Treatment Options for Motion Sickness
For motion sickness prevention and treatment, first-line pharmacological therapy is scopolamine administered transdermally several hours before anticipated motion exposure, while first-generation antihistamines like dimenhydrinate are effective alternatives despite their sedating effects. 1
First-Line Pharmacological Options
Scopolamine
- Transdermal scopolamine is considered first-line therapy for prevention of motion sickness
- Should be applied several hours before anticipated motion exposure
- Mechanism: Central-acting anticholinergic that blocks muscarinic receptors
- Side effects: Blurred vision, dry mouth, dilated pupils, urinary retention, and sedation
First-Generation Antihistamines
- Dimenhydrinate is FDA-approved for prevention and treatment of nausea, vomiting, or vertigo of motion sickness 2
- Effective for preventing motion sickness symptoms under natural conditions (40% effectiveness vs. 25% with placebo) 3
- Side effects: Increased likelihood of sedation (66% vs. 44% with placebo) 3
- Dosing: Take 30-60 minutes before travel
Non-Pharmacological Strategies
Behavioral Techniques
- Position yourself in the most stable part of the vehicle (middle of boat, over wings in airplane)
- Focus on the true visual horizon when possible
- If driving is an option, take the wheel (being in control reduces symptoms)

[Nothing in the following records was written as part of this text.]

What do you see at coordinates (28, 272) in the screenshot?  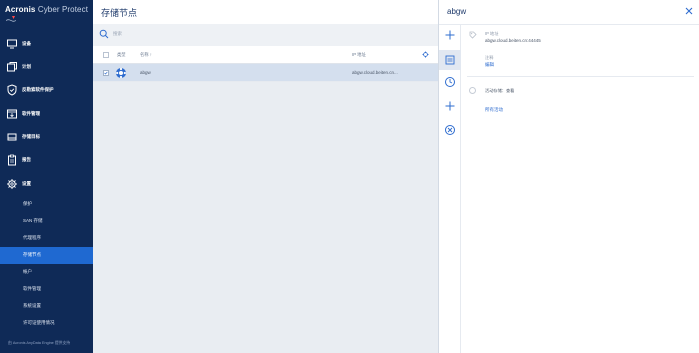 I see `sidebar-subitem-label: 帐户` at bounding box center [28, 272].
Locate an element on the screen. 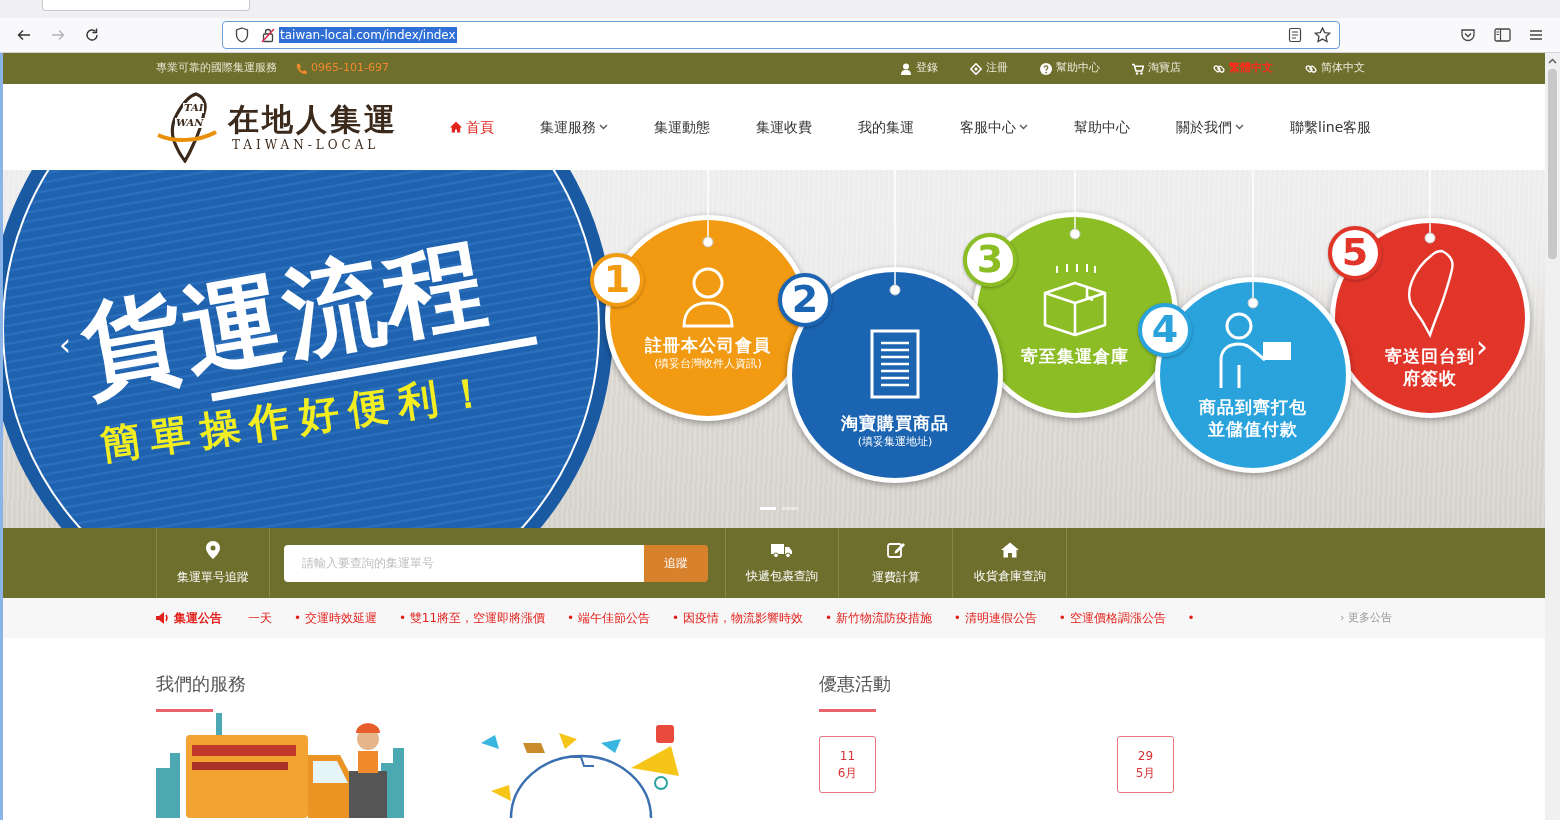  notice-link: • 交運時效延遲 is located at coordinates (336, 618).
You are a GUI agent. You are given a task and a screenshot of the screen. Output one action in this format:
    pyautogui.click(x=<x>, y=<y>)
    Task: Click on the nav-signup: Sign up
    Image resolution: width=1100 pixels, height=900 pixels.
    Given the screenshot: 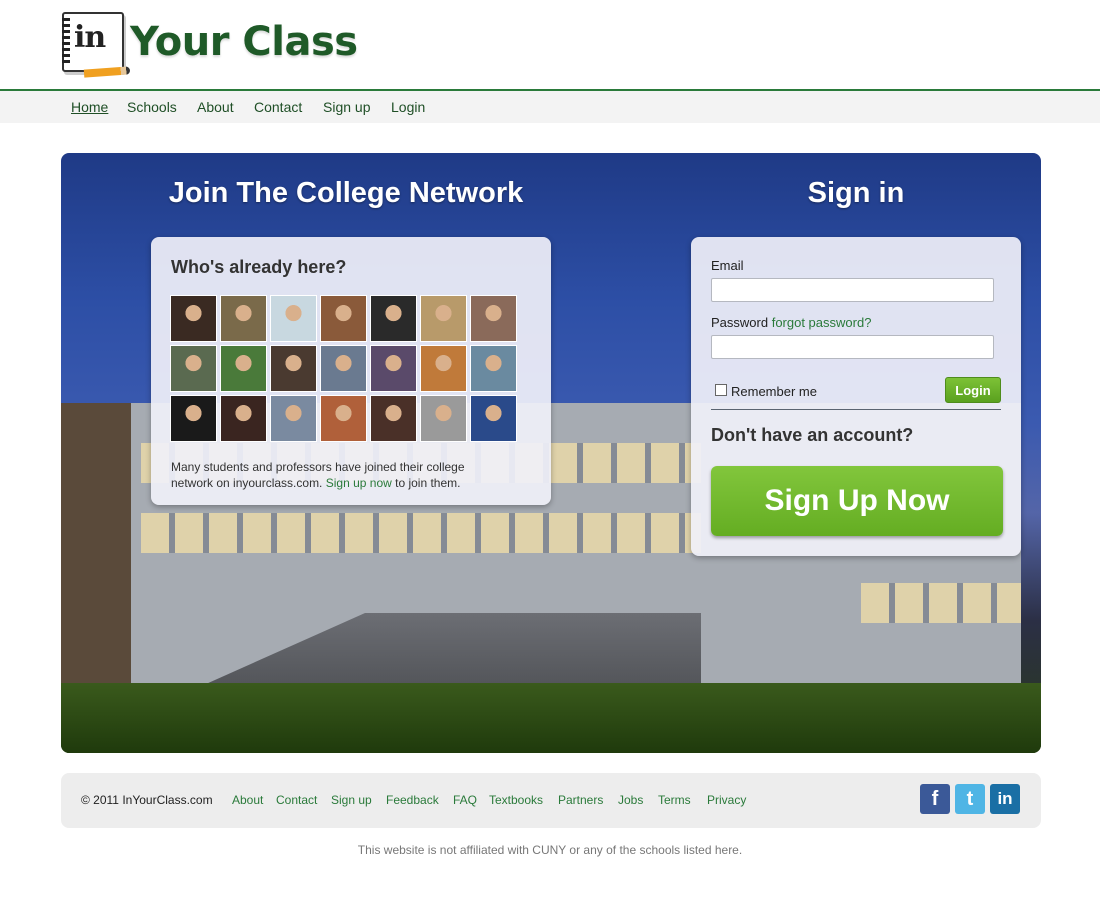 What is the action you would take?
    pyautogui.click(x=346, y=107)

- Tilt head into turns when in a moving vehicle
- Lie down with eyes closed if symptoms worsen
- Minimize head movements during motion
Environmental Modifications
- Ensure adequate ventilation
- Avoid strong odors
- Minimize reading or focusing on fixed objects inside the vehicle
- Reduce other sources of physical, mental, and emotional discomfort
- Gradual exposure to motion can help with habituation
Dietary Considerations
- Avoid heavy, greasy meals before travel
- Avoid alcohol consumption before and during travel
- Light, small meals may be better tolerated
- Stay hydrated but avoid excessive fluid intake
Ineffective Treatments
- Nonsedating (second-generation) antihistamines are not effective for motion sickness 1
- Ondansetron showed no benefit over placebo in preventing motion sickness in highly susceptible individuals 4
- Ginger root has not demonstrated consistent effectiveness for motion sickness prevention 1
Special Considerations
Medication Selection Algorithm
- For short trips or when alertness is not critical: First-generation antihistamines (dimenhydrinate, meclizine)

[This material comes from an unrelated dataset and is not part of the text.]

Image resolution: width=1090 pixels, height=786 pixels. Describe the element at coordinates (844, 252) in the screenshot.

- For longer trips when alertness is needed: Transdermal scopolamine
- For severe symptoms: Consider combination therapy with both medication classes, but be cautious of increased side effects
Cautions
- Benzodiazepines should be avoided due to risk of falls, especially in elderly patients, and potential for dependence 5
- Vestibular suppressants can delay proper vestibular compensation and increase drowsiness 5
- Anticholinergics should be used with caution in elderly patients and those with glaucoma, prostatic hypertrophy, or cardiac conditions
Treatment Timing
- Preventive medications should be taken 30-60 minutes before travel (oral medications) or several hours before (transdermal scopolamine)
- Once symptoms are severe, medications are less effective, emphasizing the importance of prevention
Motion sickness is a common condition that can be effectively managed with a combination of pharmacological and non-pharmacological approaches, with the choice of therapy depending on trip duration, need for alertness, and individual susceptibility.